> PROVIDED RECORDS:
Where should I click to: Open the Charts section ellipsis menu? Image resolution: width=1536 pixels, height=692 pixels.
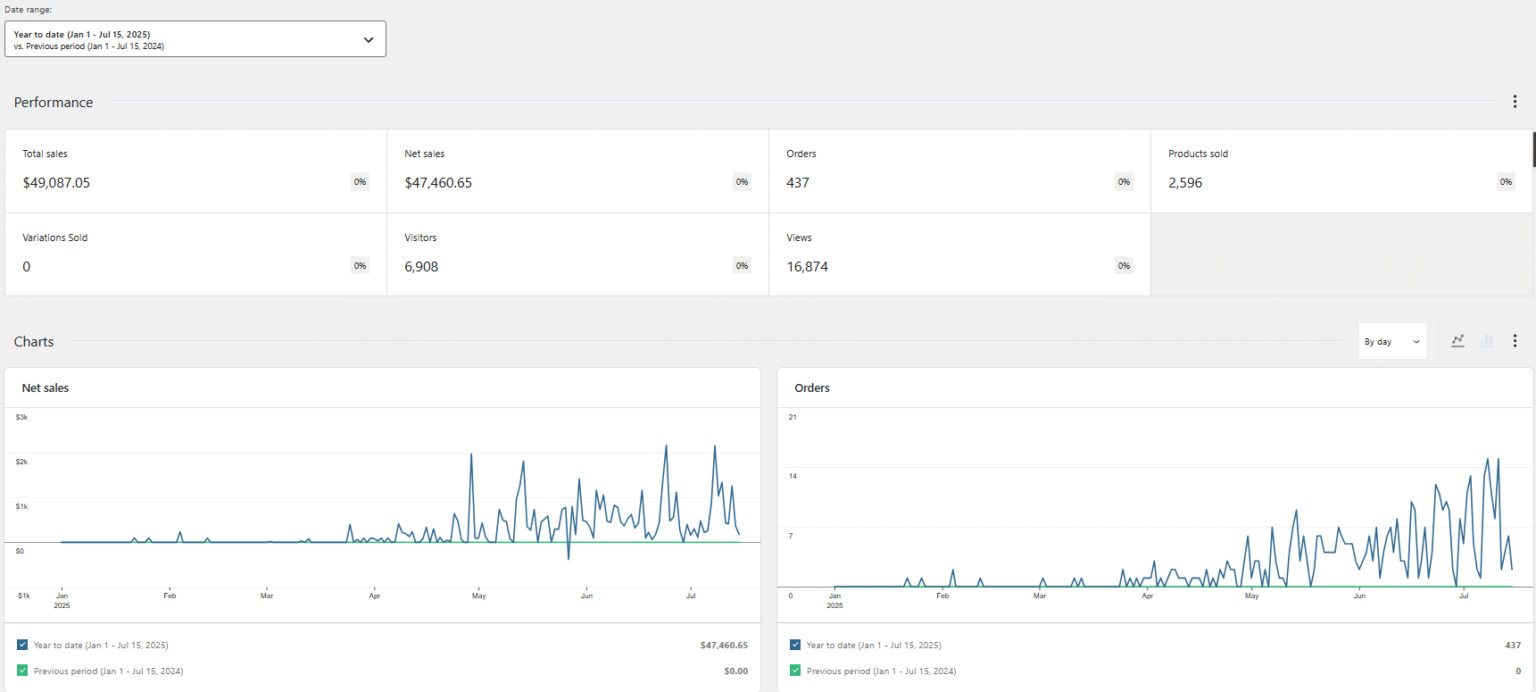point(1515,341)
==
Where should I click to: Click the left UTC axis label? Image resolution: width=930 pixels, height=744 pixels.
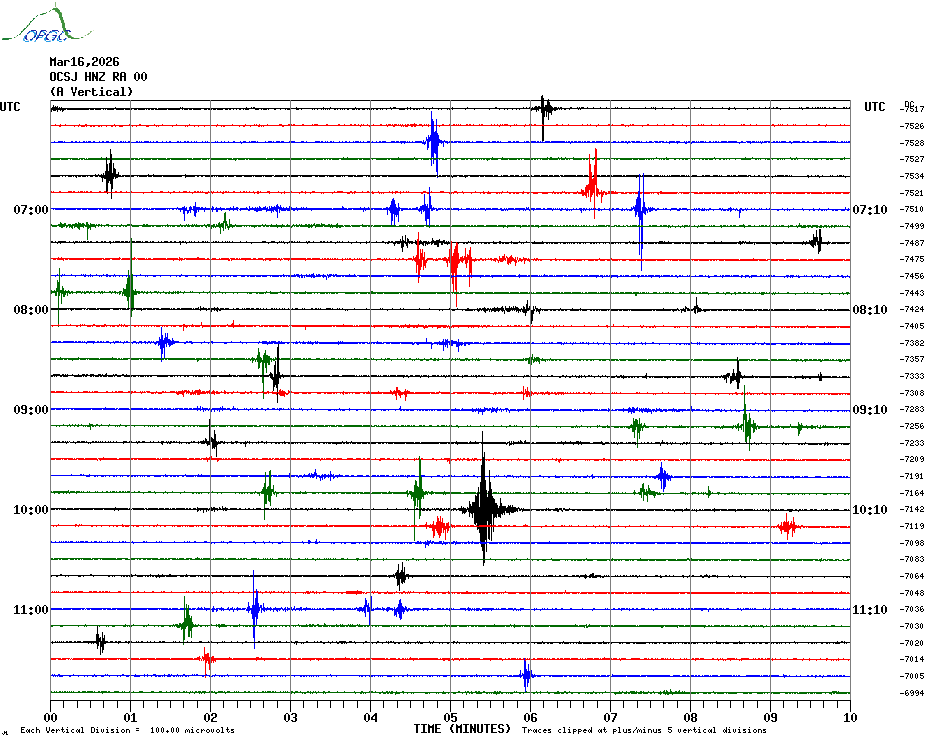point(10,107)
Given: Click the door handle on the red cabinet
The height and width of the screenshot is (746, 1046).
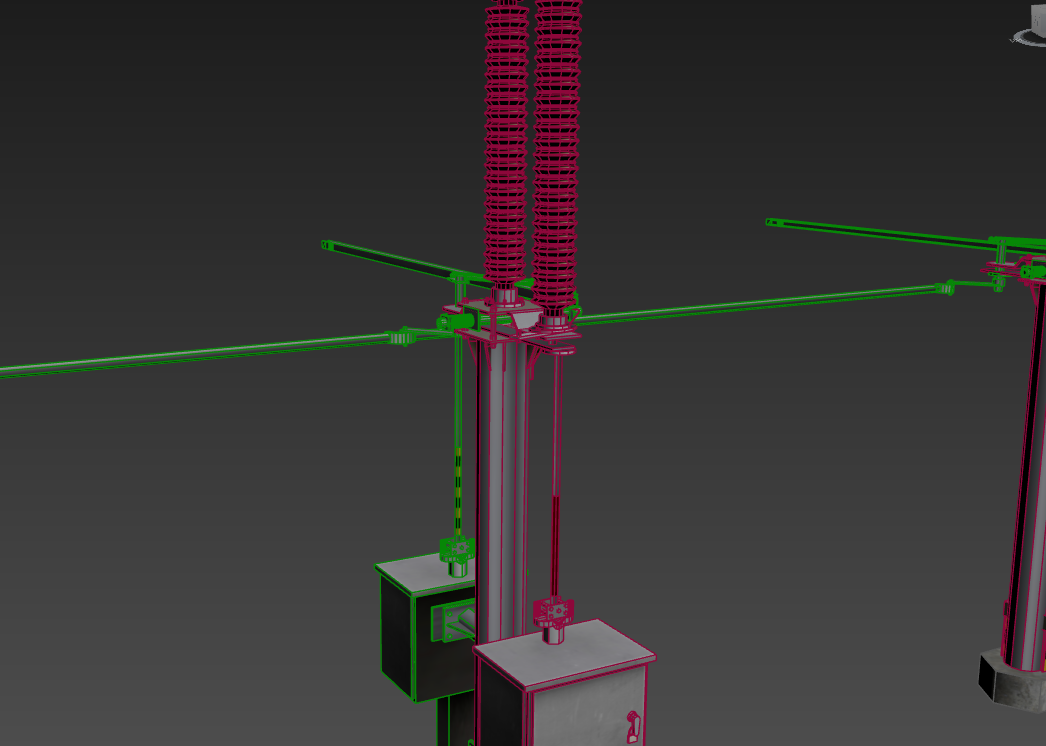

> STATED TASK: Print the listing from the line with "Where should I click to: Click" to the line with "The height and", both included, with the pictures left out.

> ANSWER TO THIS EXERCISE:
Where should I click to: Click the left UTC axis label? Image resolution: width=930 pixels, height=744 pixels.
point(10,107)
Given: Click the door handle on the red cabinet
The height and width of the screenshot is (746, 1046).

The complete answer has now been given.